Town in Colorado, United States

Hotchkiss is a statutory town in Delta County, Colorado, United States. The population was 875 at the 2020 census.

A post office called Hotchkiss has been in operation since 1882. The town is named after Enos T. Hotchkiss, a local pioneer.

==Geography==
Hotchkiss is located in eastern Delta County on the north side of the North Fork Gunnison River.

Colorado State Highway 92 passes through the center of town as Bridge Street, leading west 20 mi to Delta, the county seat, and southeast 52 mi to U.S. Route 50 at Blue Mesa Reservoir.
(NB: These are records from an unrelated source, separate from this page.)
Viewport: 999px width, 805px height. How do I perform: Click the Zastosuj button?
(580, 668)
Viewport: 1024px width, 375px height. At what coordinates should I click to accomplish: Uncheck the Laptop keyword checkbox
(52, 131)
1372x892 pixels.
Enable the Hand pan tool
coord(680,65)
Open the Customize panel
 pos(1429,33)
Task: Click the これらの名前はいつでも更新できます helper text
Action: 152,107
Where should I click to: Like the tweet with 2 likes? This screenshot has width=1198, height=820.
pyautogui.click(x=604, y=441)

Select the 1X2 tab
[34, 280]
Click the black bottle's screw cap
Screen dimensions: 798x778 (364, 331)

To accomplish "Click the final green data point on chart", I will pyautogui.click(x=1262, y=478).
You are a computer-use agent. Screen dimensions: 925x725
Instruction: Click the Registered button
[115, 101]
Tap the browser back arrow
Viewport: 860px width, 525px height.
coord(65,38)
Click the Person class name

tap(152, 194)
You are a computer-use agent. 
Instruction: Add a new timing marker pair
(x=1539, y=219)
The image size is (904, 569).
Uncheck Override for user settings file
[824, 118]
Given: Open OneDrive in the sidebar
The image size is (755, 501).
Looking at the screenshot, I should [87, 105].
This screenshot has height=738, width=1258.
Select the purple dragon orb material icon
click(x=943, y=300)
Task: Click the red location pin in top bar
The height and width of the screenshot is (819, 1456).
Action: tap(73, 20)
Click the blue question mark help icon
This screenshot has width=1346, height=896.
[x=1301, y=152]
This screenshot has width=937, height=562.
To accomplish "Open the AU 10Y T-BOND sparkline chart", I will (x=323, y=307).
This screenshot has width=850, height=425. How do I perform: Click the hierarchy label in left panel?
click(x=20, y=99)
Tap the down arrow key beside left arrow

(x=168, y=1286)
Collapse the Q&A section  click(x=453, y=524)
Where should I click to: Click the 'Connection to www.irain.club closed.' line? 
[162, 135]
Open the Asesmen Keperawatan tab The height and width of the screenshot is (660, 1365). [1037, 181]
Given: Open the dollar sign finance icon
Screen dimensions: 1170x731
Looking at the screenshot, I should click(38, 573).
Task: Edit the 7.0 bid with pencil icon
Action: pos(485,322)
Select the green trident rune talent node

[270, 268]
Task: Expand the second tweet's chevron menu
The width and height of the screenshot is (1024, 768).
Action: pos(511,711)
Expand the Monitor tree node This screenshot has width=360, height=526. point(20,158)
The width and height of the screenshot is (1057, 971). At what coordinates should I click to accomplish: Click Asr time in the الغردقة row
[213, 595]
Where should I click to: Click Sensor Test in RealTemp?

Colorado State Highway 133 starts at the east end of town and leads northeast 66 mi over McClure Pass to Carbondale.

According to the United States Census Bureau, the town of Hotchkiss has a total area of 2.4 km2, all of it land.

==Demographics==

Historical population
| Census | Pop. | Note | %± |
|---|---|---|---|
| 1900 | 261 |  | — |
| 1910 | 600 |  | 129.9% |
| 1920 | 572 |  | −4.7% |
| 1930 | 541 |  | −5.4% |
| 1940 | 653 |  | 20.7% |
| 1950 | 715 |  | 9.5% |
| 1960 | 626 |  | −12.4% |
| 1970 | 507 |  | −19.0% |
| 1980 | 849 |  | 67.5% |
| 1990 | 744 |  | −12.4% |
| 2000 | 968 |  | 30.1% |
| 2010 | 944 |  | −2.5% |
| 2020 | 875 |  | −7.3% |

=== Schools ===
The Delta County School District Board of Education decided in February 2021 to close separate high schools in Hotchkiss and Paonia, Colorado and build a joint high school, North Fork High School, located in Hotchkiss. Both schools have been losing students as coal mines in the area have closed. Kindergarten to 8th grade education will continue in both communities.